В это время недалеко сзади себя я услыхал вдруг прекратившийся сухим ударом во что-то быстрый жужжащий звук пули. Сердце сжалось во мне. «Кажется, кого-то из наших задело», – подумал я, но вместе с тем боясь оглянуться под влиянием тяжелого предчувствия. Действительно, вслед за этим звуком послышалось тяжелое падение тела и «о-о-о-ой» – раздирающий стон раненого. «Задело, братцы мои!» – проговорил с трудом голос, который я узнал. Это был Веленчук. Он лежал навзничь между передком и орудием. Сума, которую он нес, была отброшена в сторону. Лоб его был весь в крови, и по правому глазу и носу текла густая красная струя. Рана его была в животе, но в ней почти не было крови; лоб же он разбил о пень во время падения.
Все это я разобрал гораздо после; в первую минуту я видел только какую-то неясную массу и ужасно много, как мне казалось, крови.
Никто из солдат, заряжавших орудие, не сказал слова, только рекрутик пробормотал что-то вроде: «Вишь ты как, в кровь», – и Антонов, нахмурившись, крякнул сердито; но по всему заметно было, что мысль о смерти пробежала в душе каждого.
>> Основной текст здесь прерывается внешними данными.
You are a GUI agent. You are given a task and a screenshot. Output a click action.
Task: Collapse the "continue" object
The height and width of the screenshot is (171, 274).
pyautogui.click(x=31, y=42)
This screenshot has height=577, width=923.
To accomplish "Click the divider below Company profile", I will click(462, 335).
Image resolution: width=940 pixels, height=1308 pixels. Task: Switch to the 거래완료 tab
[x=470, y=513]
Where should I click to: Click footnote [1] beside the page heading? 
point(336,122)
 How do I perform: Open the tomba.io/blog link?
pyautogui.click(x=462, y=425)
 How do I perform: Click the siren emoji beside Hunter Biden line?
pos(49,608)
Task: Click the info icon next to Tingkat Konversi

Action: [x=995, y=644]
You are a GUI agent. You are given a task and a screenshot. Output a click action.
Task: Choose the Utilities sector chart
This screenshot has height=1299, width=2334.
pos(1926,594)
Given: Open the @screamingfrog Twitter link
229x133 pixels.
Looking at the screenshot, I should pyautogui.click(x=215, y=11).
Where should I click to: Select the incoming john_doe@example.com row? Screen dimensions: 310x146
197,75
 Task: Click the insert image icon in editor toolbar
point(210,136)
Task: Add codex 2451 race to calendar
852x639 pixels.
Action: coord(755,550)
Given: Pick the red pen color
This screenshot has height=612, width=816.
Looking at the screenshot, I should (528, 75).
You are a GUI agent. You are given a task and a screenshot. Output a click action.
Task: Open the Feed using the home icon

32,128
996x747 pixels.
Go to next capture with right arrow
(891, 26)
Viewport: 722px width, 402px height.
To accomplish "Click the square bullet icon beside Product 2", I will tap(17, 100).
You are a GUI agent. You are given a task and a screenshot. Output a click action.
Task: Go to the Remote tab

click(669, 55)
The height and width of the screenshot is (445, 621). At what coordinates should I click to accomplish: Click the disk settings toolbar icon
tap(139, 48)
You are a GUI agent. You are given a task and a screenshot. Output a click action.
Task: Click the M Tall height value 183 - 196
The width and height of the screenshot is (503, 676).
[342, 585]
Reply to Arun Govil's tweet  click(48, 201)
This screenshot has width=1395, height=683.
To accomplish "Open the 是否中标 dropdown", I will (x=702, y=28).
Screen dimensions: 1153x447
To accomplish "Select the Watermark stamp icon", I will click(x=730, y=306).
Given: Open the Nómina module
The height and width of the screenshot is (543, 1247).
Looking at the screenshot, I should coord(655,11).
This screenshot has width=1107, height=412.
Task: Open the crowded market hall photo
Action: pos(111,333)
Все с большей деятельностью принялись за дело. Орудие было заряжено в одно мгновение, и вожатый, принося картечь, шага на два обошел то место, на котором, продолжая стонать, лежал раненый.
Глава VIII
Каждый бывший в деле, верно, испытывал то странное, хотя и не логическое, но сильное чувство отвращения от того места, на котором был убит или ранен кто-нибудь. Этому чувству заметно поддались в первую минуту мои солдаты, когда нужно было поднять Веленчука и перенести его на подъехавшую повозку. Жданов сердито подошел к раненому, несмотря на усилившийся крик его, взял под мышки и поднял его. «Что стали? берись!» – крикнул он, и тотчас же раненого окружили человек десять, даже ненужных помощников. Но едва сдвинули его с места, как Веленчук начал кричать ужасно и рваться.
– Что кричишь, как заяц! – сказал Антонов грубо, удерживая его за ногу. – А не то бросим.
И раненый затих действительно, только изредка приговаривая: «Ох, смерть моя! О-ох, братцы мои!»
Когда же его положили на повозку, он даже перестал охать, и я слышал, что он что-то говорил с товарищами – должно быть, прощался – тихим, но внятным голосом.
В деле никто не любит смотреть на раненого, и я, инстинктивно торопясь удалиться от этого зрелища, приказал скорей везти его на перевязочный пункт и отошел к орудиям; но через несколько минут мне сказали, что Веленчук зовет меня, и я подошел к повозке.
На дне ее, ухватясь обеими руками за края, лежал раненый. Здоровое, широкое лицо его в несколько секунд совершенно изменилось: он как будто похудел и постарел несколькими годами, губы его были тонки, бледны и сжаты с видимым напряжением; торопливое и тупое выражение его взгляда заменил какой-то ясный, спокойный блеск, и на окровавленных лбу и носу уже лежали черты смерти.
Несмотря на то, что малейшее движение причиняло ему нестерпимые страдания, он просил снять с левой ноги чересок[31] с деньгами.
Ужасно тяжелое чувство произвел во мне вид его голой, белой и здоровой ноги, когда с нее сняли сапог и развязывали черес.
– Тут три монеты и полтинник, – сказал он мне в то время, как я брал в руки черес, – уж вы их сберегёте.
Повозка было тронулась; но он остановил ее.
– Я поручику Сулимовскому шинель работал. О-они мне две монеты дали. На полторы я пуговиц купил, а полтина у меня в мешке с пуговицами лежит. Отдайте.
– Хорошо, хорошо, – сказал я, – выздоравливай, братец!
Он не отвечал мне, повозка тронулась, и он снова начал стонать и охать самым ужасным, раздирающим душу голосом. Как будто, окончив мирские дела, он не находил больше причин удерживаться и считал теперь позволительным себе это облегчение.
Глава IX
– Ты куда? Bернись! Куда ты идешь? – закричал я рекрутику, который, положив под мышку свой запасный пальник, с какой-то палочкой в руках прехладнокровно отправлялся за повозкой, повезшей раненого.
Но рекрутик только лениво оглянулся на меня, пробормотал что-то и пошел дальше, так что я должен был послать солдат, чтобы привести его. Он снял свою красную шапочку и, глупо улыбаясь, глядел на меня.
– Куда ты шел? – спросил я.
– В лагерь.
– Зачем?
– А как же – Веленчука-то ранили, – сказал он, опять улыбаясь.
– Так тебе-то что? Ты должен здесь оставаться.
Он с удивлением посмотрел на меня, потом хладнокровно повернулся, надел шапку и пошел к своему месту.